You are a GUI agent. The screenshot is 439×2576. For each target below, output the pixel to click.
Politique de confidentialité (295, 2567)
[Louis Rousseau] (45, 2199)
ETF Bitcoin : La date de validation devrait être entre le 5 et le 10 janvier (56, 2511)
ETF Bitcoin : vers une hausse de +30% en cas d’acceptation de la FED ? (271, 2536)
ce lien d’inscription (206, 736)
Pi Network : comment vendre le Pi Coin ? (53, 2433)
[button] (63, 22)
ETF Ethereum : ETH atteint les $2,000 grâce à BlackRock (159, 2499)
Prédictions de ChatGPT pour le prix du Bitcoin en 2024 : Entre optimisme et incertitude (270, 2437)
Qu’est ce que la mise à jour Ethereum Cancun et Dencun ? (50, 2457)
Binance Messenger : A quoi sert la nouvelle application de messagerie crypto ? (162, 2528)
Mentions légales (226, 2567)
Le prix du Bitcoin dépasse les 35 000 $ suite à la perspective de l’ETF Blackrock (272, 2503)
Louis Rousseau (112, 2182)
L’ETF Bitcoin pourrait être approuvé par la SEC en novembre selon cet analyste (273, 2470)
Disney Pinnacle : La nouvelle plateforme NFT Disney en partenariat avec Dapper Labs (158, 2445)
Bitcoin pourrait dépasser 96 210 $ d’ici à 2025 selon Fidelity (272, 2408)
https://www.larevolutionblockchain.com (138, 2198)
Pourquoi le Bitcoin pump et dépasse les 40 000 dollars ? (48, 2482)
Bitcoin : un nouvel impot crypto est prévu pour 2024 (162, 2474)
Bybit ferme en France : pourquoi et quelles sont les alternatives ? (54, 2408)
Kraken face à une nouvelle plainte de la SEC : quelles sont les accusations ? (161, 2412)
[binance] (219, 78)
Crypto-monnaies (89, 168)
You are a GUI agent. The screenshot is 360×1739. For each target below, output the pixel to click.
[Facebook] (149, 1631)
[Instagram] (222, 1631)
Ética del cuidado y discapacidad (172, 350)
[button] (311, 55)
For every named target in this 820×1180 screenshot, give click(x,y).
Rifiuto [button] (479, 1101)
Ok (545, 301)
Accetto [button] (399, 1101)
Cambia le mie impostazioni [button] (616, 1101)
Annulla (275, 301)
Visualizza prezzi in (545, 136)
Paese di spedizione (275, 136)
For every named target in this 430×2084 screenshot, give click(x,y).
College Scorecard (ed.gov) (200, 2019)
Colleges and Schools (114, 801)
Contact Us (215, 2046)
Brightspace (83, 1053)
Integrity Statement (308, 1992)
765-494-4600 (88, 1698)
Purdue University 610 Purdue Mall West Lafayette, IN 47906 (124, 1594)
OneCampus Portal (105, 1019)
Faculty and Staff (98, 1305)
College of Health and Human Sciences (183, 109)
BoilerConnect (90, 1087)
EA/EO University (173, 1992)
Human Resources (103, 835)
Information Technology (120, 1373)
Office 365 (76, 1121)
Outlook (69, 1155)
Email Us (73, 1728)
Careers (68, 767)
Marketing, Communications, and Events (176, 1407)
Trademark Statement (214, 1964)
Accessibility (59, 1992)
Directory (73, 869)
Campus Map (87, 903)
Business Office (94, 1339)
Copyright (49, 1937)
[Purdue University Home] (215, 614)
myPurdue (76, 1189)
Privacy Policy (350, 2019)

:::::

Starting at the first line of the records, print each line exactly, stopping after the line that contains "You are a GUI agent. The screenshot is 360×1739.".

You are a GUI agent. The screenshot is 439×2576. For each target below, output the pixel to click.
Politique de confidentialité (295, 2567)
[Louis Rousseau] (45, 2199)
ETF Bitcoin : La date de validation devrait être entre le 5 et le 10 janvier (56, 2511)
ETF Bitcoin : vers une hausse de +30% en cas d’acceptation de la FED ? (271, 2536)
ce lien d’inscription (206, 736)
Pi Network : comment vendre le Pi Coin ? (53, 2433)
[button] (63, 22)
ETF Ethereum : ETH atteint les $2,000 grâce à BlackRock (159, 2499)
Prédictions de ChatGPT pour le prix du Bitcoin en 2024 : Entre optimisme et incertitude (270, 2437)
Qu’est ce que la mise à jour Ethereum Cancun et Dencun ? (50, 2457)
Binance Messenger : A quoi sert la nouvelle application de messagerie crypto ? (162, 2528)
Mentions légales (226, 2567)
Le prix du Bitcoin dépasse les 35 000 $ suite à la perspective de l’ETF Blackrock (272, 2503)
Louis Rousseau (112, 2182)
L’ETF Bitcoin pourrait être approuvé par la SEC en novembre selon cet analyste (273, 2470)
Disney Pinnacle : La nouvelle plateforme NFT Disney en partenariat avec Dapper Labs (158, 2445)
Bitcoin pourrait dépasser 96 210 $ d’ici à 2025 selon Fidelity (272, 2408)
https://www.larevolutionblockchain.com (138, 2198)
Pourquoi le Bitcoin pump et dépasse les 40 000 dollars ? (48, 2482)
Bitcoin : un nouvel impot crypto est prévu pour 2024 (162, 2474)
Bybit ferme en France : pourquoi et quelles sont les alternatives ? (54, 2408)
Kraken face à une nouvelle plainte de la SEC : quelles sont les accusations ? (161, 2412)
[binance] (219, 78)
Crypto-monnaies (89, 168)
You are a GUI agent. The screenshot is 360×1739. For each target below, output the pixel to click.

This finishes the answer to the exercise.